▸ **EXERCISE AIM**
In the entries below, find the line with "Task: Select the", then set it down exactly along with each line after it to the end, skipping any pictures.

▸ **RECORD EXCERPTS**

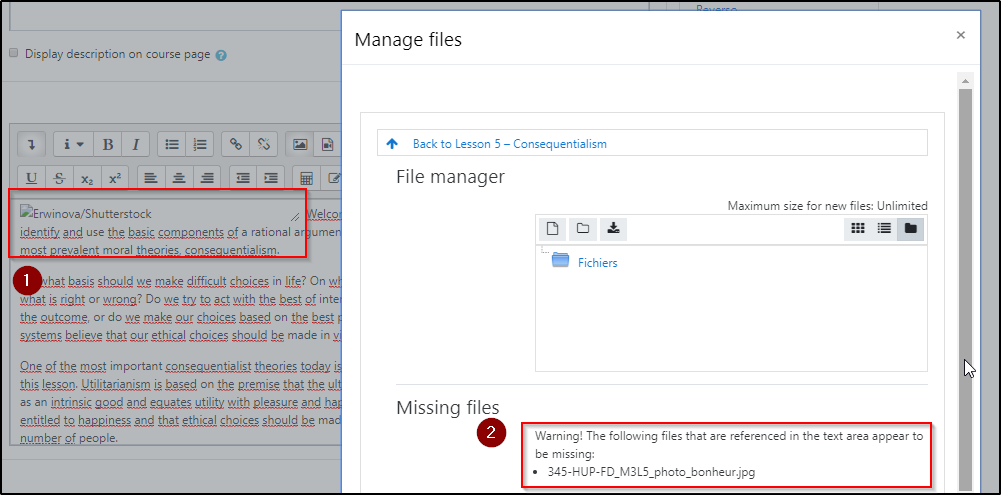
Task: Open the insert image dialog
Action: tap(299, 144)
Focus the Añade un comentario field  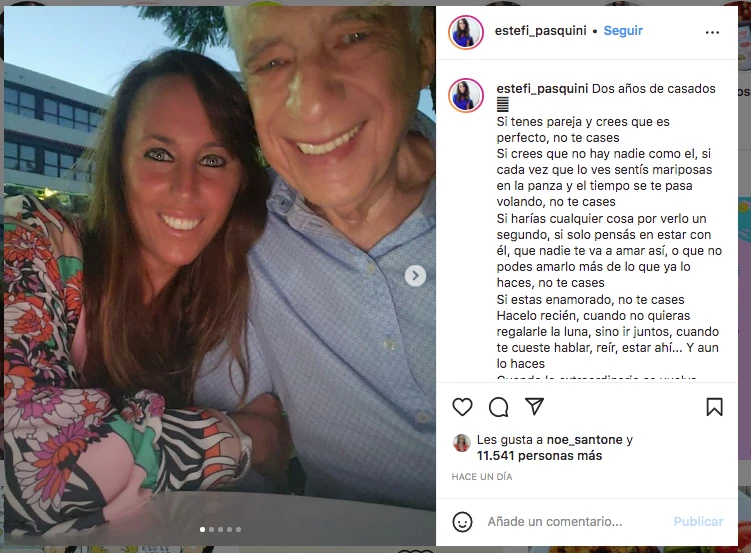click(575, 521)
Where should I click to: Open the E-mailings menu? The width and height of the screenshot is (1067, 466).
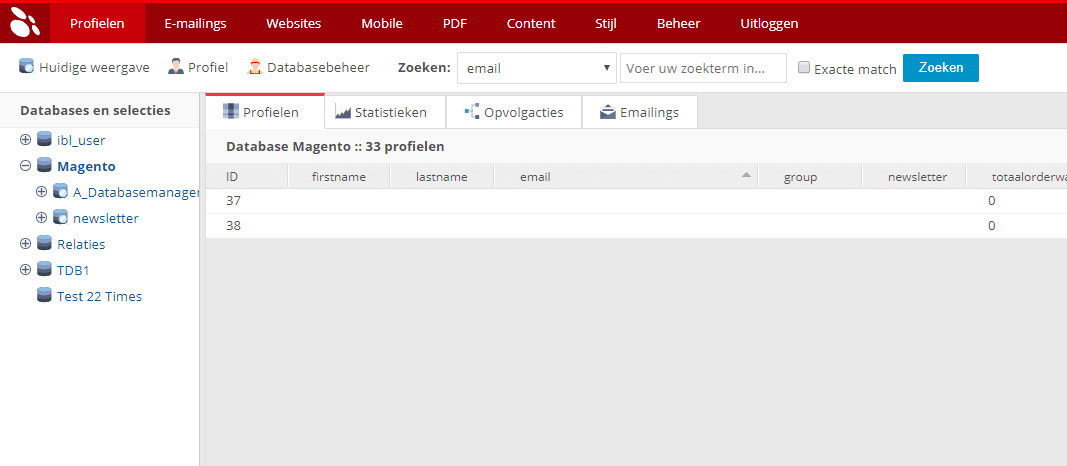(195, 23)
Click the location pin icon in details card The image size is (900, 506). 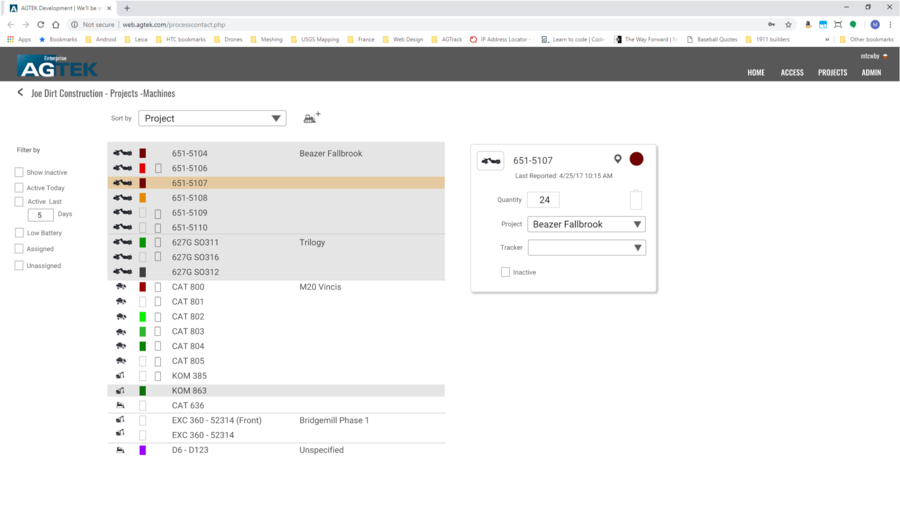[617, 159]
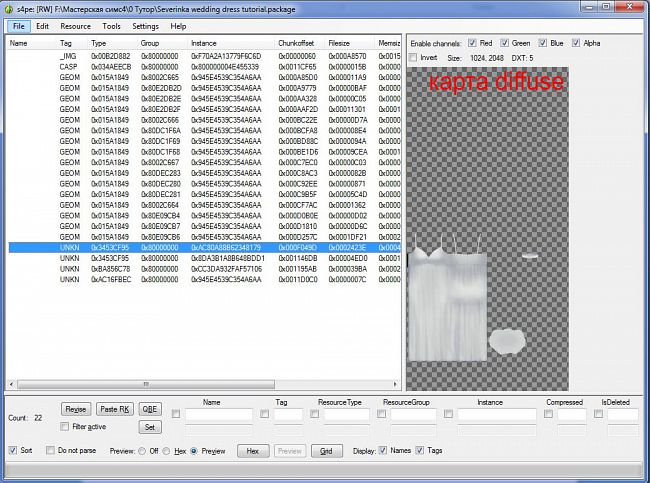This screenshot has height=483, width=650.
Task: Enable the Invert checkbox
Action: [413, 58]
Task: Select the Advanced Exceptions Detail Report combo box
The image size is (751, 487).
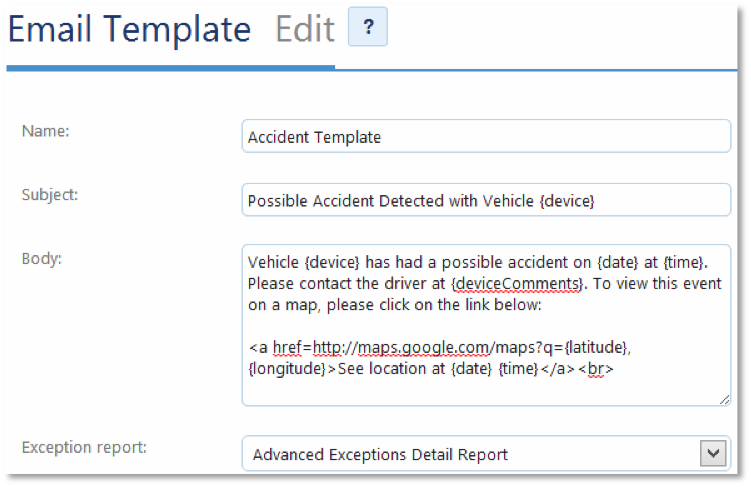Action: [470, 455]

▸ **TASK SOLUTION**
Task: Select the Advanced Exceptions Detail Report combo box
The image size is (751, 487).
Action: [470, 455]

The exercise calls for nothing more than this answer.